Opinion: The rule of law in Hong Kong is in grave danger
Financial Times
Intimidated or convinced by the darkening political mood, many judges have lost sight of their traditional role as defenders of the liberty of the subject, even when the law allows it. There are guarantees of freedom of speech and assembly in both the Basic Law and the National Security Law, but only lip-service is ever paid to them. The least sign of dissent is treated as a call for revolution. Hefty jail sentences are dished out to people publishing “disloyal” cartoon books for children, or singing pro-democracy songs, or organising silent vigils for the victims of Tiananmen Square.
Hong Kong, once a vibrant and politically diverse community is slowly becoming a totalitarian state. The rule of law is profoundly compromised in any area about which the government feels strongly.

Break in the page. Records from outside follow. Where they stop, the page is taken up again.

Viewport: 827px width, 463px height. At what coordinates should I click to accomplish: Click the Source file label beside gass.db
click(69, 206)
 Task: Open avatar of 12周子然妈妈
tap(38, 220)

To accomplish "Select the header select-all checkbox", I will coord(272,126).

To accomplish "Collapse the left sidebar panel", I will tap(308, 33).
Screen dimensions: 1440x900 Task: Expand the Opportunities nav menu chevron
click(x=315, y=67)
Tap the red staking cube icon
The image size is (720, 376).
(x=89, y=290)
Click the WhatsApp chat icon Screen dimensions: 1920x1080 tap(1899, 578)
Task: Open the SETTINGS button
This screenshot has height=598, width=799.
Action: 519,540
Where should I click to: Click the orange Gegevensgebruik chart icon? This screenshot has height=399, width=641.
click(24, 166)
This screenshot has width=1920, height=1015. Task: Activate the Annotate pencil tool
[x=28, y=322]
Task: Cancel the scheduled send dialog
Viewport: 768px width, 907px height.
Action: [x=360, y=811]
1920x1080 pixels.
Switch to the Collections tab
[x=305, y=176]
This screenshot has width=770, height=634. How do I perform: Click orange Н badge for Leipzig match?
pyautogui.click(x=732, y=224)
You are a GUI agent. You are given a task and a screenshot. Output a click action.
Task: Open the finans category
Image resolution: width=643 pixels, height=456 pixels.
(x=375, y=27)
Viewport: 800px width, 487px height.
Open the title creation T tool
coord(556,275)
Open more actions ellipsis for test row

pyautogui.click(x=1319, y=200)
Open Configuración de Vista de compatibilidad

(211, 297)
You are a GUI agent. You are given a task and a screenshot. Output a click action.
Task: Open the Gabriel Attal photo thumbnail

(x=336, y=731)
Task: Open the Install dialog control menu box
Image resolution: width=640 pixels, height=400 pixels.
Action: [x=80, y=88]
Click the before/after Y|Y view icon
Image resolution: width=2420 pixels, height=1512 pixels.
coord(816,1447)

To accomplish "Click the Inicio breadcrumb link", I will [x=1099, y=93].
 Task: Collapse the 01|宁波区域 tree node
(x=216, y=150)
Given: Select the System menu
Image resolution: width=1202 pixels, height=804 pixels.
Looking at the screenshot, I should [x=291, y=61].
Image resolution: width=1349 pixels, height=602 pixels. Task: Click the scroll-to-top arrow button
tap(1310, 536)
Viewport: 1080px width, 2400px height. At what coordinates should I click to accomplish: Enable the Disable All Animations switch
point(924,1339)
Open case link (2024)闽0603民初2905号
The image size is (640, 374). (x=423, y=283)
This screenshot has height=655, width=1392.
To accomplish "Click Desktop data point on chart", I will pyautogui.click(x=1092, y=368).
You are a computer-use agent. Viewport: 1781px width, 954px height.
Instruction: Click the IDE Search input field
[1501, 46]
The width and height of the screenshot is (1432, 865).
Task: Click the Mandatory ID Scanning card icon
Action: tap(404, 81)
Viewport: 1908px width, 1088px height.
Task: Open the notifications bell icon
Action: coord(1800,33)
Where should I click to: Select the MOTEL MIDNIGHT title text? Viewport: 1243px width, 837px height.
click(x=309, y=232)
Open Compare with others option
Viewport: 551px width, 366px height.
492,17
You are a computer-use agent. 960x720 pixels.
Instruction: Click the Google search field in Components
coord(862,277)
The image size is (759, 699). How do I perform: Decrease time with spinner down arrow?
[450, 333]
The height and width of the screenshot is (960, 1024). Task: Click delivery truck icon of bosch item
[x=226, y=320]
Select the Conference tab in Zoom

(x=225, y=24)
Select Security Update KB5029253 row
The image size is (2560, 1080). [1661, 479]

I was an overseas judge of the Court of Final Appeal until my resignation last week. I remained on the court in the hope that the presence of overseas judges would help sustain the rule of law. I fear that this is no longer realistic. Others are less pessimistic. I hope that they are proved right.
Annual EU report illustrates continuous deterioration of fundamental freedoms in Hong Kong
European Commission
The 2023 annual report illustrates in great detail the continuous erosion of the rights and freedoms of the people of Hong Kong and the dismantling of the ‘one country two systems’ principle. The political opposition in Hong Kong has been effectively excluded from elections. The National Security Law continues to be used to stifle dissent, including abroad. These developments undermine trust in the rule of law in Hong Kong and affect Hong Kong’s standing as an international business hub.